§ TASK TO CARRY OUT
From the entries below, output the line with "has width=1284, height=838." and each following line up to and including the line with "You are a computer-use agent. Image resolution: width=1013", exactly as written.
-- INPUT FOR THIS TASK follows --
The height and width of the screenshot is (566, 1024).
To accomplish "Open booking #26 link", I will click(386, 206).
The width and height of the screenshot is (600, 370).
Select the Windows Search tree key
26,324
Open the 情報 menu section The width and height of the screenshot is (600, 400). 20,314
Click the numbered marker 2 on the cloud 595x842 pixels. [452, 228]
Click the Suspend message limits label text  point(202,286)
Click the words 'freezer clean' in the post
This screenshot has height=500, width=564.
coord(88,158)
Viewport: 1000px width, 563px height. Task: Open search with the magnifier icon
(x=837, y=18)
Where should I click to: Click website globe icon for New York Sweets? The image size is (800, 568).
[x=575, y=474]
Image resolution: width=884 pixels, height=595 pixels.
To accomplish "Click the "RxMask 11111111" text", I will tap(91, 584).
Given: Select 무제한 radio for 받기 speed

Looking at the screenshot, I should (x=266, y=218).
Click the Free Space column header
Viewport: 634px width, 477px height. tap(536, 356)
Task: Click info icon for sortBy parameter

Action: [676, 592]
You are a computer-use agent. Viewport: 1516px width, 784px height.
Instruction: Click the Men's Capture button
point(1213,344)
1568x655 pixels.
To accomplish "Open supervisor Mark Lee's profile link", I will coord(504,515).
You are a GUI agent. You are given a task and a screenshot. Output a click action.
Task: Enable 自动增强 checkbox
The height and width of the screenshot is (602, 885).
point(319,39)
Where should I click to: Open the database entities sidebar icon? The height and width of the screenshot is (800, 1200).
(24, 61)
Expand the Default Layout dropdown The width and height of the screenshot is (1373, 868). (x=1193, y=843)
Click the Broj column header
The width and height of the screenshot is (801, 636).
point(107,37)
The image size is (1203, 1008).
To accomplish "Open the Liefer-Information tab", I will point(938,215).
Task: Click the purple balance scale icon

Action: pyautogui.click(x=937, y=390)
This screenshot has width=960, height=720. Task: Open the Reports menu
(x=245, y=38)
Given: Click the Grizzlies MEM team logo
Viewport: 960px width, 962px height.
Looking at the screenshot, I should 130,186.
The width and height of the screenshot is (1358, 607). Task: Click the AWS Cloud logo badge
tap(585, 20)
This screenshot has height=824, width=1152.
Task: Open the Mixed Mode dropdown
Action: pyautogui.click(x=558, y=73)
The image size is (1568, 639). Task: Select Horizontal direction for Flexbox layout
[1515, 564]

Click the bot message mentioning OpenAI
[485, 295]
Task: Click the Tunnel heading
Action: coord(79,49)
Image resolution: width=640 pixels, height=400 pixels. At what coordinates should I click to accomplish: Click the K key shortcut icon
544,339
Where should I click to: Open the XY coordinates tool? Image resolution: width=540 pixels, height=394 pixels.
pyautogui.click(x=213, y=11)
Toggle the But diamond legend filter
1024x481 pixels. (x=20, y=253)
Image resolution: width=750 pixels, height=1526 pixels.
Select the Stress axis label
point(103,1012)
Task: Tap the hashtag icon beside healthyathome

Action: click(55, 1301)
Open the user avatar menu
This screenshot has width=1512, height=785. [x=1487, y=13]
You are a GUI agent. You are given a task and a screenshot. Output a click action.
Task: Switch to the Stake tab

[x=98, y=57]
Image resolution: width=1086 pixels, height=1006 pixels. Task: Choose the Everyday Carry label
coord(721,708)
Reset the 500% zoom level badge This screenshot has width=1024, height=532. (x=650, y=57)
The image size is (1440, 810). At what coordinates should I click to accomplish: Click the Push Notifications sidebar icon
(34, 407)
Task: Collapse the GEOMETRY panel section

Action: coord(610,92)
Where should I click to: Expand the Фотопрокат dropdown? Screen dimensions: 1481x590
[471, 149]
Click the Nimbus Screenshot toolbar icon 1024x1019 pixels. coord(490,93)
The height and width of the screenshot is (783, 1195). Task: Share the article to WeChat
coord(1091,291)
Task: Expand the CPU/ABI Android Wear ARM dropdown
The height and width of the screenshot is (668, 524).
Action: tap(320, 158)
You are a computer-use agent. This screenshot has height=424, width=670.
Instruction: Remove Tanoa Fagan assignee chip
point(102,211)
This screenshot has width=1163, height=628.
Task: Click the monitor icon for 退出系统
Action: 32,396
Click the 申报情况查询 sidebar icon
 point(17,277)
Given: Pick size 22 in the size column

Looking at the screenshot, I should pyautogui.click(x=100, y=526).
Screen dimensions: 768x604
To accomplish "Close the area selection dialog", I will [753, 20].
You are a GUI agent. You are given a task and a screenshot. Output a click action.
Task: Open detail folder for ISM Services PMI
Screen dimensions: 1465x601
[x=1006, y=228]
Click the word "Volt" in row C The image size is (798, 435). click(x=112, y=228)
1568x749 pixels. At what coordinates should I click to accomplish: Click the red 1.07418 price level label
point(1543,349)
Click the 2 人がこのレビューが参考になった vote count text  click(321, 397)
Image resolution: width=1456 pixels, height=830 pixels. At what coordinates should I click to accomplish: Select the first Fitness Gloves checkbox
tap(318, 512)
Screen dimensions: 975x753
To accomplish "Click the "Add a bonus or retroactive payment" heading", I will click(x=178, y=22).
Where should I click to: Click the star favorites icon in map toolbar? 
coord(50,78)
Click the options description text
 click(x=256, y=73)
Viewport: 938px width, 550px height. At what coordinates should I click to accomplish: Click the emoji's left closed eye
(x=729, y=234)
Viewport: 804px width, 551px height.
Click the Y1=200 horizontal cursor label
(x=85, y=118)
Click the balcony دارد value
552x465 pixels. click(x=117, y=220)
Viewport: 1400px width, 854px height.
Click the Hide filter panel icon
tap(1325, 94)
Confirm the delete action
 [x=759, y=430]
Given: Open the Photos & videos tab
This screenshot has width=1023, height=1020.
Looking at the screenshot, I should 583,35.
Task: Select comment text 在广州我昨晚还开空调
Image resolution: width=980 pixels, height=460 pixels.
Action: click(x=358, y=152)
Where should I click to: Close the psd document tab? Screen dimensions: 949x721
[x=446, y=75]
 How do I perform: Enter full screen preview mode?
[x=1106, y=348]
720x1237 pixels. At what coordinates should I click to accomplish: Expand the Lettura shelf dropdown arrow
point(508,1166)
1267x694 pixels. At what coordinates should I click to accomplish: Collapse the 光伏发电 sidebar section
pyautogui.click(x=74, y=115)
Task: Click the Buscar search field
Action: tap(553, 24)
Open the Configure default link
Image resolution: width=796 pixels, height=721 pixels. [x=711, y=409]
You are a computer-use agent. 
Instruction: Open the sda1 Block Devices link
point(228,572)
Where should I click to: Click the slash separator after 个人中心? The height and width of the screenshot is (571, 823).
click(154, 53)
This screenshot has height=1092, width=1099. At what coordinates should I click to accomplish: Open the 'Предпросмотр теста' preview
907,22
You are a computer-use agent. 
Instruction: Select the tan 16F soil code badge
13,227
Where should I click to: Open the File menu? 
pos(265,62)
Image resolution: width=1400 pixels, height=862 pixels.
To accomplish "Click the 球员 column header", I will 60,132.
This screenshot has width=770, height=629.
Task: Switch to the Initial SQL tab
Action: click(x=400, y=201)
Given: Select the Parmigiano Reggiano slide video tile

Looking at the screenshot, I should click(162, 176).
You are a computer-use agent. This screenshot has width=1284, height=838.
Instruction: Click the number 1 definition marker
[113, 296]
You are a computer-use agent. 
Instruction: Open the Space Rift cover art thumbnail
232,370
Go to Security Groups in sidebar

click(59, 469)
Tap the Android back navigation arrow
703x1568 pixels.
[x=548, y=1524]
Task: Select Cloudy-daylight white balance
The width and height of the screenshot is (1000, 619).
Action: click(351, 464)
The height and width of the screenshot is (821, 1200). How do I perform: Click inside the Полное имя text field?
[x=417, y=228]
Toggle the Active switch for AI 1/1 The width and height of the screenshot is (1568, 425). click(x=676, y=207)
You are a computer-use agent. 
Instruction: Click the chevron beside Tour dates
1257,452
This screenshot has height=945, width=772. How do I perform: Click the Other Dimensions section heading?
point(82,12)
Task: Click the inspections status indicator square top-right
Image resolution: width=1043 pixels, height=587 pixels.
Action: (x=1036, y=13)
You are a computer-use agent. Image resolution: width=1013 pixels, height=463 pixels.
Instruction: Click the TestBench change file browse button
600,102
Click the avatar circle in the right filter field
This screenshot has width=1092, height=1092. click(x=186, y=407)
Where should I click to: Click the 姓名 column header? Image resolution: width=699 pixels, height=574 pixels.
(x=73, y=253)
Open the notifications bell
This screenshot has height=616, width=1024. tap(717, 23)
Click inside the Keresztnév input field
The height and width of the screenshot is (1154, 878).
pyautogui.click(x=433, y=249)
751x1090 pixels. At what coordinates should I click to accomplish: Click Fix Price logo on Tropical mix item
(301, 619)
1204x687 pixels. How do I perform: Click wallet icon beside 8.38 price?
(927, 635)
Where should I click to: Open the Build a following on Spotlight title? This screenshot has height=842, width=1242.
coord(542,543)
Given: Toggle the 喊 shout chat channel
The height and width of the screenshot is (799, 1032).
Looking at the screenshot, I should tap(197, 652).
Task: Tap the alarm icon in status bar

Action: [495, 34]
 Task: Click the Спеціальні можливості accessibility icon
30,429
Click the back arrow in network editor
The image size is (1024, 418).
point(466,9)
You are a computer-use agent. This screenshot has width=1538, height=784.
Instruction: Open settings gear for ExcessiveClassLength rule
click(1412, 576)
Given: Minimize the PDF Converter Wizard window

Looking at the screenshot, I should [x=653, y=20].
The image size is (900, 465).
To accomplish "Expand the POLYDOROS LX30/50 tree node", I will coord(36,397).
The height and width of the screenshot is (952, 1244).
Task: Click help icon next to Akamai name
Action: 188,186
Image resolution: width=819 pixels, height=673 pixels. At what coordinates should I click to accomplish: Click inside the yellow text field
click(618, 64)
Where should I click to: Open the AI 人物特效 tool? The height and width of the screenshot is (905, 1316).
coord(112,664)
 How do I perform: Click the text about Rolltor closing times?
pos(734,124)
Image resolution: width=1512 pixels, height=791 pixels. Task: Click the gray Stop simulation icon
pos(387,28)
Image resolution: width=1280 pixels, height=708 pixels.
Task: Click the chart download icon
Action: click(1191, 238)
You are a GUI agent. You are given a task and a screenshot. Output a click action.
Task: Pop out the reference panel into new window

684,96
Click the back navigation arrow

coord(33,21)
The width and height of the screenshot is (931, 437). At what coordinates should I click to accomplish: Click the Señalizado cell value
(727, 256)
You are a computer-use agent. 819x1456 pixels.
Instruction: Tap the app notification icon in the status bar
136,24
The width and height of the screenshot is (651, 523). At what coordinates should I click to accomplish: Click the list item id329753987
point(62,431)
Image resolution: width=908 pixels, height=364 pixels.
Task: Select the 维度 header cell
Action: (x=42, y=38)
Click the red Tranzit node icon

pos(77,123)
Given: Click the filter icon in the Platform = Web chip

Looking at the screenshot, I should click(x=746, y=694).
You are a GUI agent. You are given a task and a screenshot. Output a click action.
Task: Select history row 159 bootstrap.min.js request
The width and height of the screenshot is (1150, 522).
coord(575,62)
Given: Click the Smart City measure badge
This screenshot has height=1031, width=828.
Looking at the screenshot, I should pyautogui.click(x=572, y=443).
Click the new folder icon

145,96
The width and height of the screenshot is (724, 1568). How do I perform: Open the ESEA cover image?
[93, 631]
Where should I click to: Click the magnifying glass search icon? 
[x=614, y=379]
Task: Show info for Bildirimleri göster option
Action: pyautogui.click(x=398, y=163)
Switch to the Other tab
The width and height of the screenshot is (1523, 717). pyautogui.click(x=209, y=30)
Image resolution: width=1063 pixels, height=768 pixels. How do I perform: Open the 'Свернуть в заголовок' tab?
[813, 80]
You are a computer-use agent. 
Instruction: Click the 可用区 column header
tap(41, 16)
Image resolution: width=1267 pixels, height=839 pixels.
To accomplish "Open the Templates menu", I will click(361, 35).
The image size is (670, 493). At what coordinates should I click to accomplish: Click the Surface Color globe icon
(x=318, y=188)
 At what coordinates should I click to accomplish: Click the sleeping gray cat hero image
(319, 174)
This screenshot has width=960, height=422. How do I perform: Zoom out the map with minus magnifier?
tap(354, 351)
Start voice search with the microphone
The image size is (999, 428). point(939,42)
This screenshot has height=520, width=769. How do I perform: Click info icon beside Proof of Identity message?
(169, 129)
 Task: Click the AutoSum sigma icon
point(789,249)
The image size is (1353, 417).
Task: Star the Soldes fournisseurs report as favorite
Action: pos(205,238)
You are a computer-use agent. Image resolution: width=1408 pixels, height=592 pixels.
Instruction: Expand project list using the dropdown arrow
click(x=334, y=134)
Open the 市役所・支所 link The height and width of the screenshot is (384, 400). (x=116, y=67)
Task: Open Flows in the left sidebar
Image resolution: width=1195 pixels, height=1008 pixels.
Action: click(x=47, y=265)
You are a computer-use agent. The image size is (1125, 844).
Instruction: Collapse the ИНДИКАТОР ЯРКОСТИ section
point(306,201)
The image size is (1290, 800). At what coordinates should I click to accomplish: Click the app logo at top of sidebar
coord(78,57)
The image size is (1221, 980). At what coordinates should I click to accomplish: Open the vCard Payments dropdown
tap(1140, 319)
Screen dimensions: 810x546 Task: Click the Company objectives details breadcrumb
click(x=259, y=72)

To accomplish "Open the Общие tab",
-- INPUT FOR THIS TASK concluded --
§ WRITTEN ANSWER
You are a computer-use agent. This screenshot has width=1284, height=838.
Instruction: Click the number 1 definition marker
[113, 296]
You are a computer-use agent. 
Instruction: Open the Space Rift cover art thumbnail
232,370
Go to Security Groups in sidebar

click(59, 469)
Tap the Android back navigation arrow
703x1568 pixels.
[x=548, y=1524]
Task: Select Cloudy-daylight white balance
The width and height of the screenshot is (1000, 619).
Action: click(351, 464)
The height and width of the screenshot is (821, 1200). How do I perform: Click inside the Полное имя text field?
[x=417, y=228]
Toggle the Active switch for AI 1/1 The width and height of the screenshot is (1568, 425). click(x=676, y=207)
You are a computer-use agent. 
Instruction: Click the chevron beside Tour dates
1257,452
This screenshot has height=945, width=772. How do I perform: Click the Other Dimensions section heading?
point(82,12)
Task: Click the inspections status indicator square top-right
Image resolution: width=1043 pixels, height=587 pixels.
Action: (x=1036, y=13)
You are a computer-use agent. Image resolution: width=1013 pixels, height=463 pixels.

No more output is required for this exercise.